Jews on the Frontier: Religion and Mobility in Nineteenth-Century America by Shari Rabin

Jews on the Frontier: Religion and Mobility in Nineteenth-Century America by Shari Rabin

Author:Shari Rabin
Language: eng
Format: epub
Tags: Jewish, Religion, History, Judaism, REL040000 Religion / Judaism / General
Publisher: NYU Press
Published: 2017-12-12T00:00:00+00:00


“Strangers among Brothers”

In 1844 Isaac Leeser offered his own theory of Jewish community:

[Our] souls are linked together by the ties of consanguinity in faith, by the union of the same religion, which regards the Creator as the common head of the Israelitish race, under whatever government they live.

He acknowledged the many divisions among American Jews, and yet insisted that “all Israelites should be living in harmony and friendship.”7 Although he argued for the irrelevance of government, Leeser’s terminology of friendship was an American one, used to describe diverse political and economic alliances in his day.

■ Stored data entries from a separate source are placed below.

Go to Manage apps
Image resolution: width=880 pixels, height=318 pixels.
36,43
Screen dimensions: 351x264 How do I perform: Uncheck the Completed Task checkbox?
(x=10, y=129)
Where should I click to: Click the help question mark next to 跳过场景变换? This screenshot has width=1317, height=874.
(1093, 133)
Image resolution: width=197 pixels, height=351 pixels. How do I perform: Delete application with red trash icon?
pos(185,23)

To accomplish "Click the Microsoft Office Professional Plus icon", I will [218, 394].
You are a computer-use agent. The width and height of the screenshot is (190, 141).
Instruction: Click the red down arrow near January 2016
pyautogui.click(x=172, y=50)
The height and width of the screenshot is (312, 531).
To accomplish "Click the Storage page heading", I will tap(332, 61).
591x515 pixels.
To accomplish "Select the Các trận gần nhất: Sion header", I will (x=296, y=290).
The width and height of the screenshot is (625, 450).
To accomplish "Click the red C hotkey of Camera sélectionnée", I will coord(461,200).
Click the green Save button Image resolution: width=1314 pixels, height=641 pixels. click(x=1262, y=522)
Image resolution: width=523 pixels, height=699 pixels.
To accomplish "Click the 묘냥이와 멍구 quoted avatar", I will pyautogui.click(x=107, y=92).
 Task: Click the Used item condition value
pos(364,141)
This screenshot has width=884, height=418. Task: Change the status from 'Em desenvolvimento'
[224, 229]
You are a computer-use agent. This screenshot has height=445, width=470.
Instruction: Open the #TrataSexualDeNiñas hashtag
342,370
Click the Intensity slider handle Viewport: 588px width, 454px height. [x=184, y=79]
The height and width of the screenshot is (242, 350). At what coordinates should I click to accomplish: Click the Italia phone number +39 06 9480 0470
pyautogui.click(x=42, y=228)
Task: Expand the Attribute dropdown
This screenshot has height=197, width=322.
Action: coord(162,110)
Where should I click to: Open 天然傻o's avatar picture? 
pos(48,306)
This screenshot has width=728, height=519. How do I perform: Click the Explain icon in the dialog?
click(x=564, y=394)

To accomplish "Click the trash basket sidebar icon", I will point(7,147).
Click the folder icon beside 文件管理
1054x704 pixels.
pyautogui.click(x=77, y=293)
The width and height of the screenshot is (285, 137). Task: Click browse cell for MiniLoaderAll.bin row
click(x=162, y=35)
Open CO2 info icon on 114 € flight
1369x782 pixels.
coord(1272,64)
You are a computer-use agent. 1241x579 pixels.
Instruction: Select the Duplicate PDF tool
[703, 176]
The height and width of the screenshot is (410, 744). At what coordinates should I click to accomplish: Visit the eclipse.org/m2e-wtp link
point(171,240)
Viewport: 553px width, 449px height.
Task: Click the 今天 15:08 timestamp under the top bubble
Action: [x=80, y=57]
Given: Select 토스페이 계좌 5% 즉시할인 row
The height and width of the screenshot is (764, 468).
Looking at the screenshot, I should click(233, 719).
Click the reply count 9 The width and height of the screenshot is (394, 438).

Friendship argued for social cohesion apart from agreement or proximity, while, for Jews, drawing on the Talmudic idea that “all of Israel are friends.”8 This was a common strategy among American Jewish leaders, to insist that Jews were “friends” and “brethren” united by “the religion of our fathers.”9 It was intended to correct for the fact that in the United States, it was difficult to find or to verify coreligionists. American Jews were in fact “strangers,” a broad categorization that encompassed a range of fraught social, institutional, and economic relationships, and that a new mobile infrastructure would seek to overcome.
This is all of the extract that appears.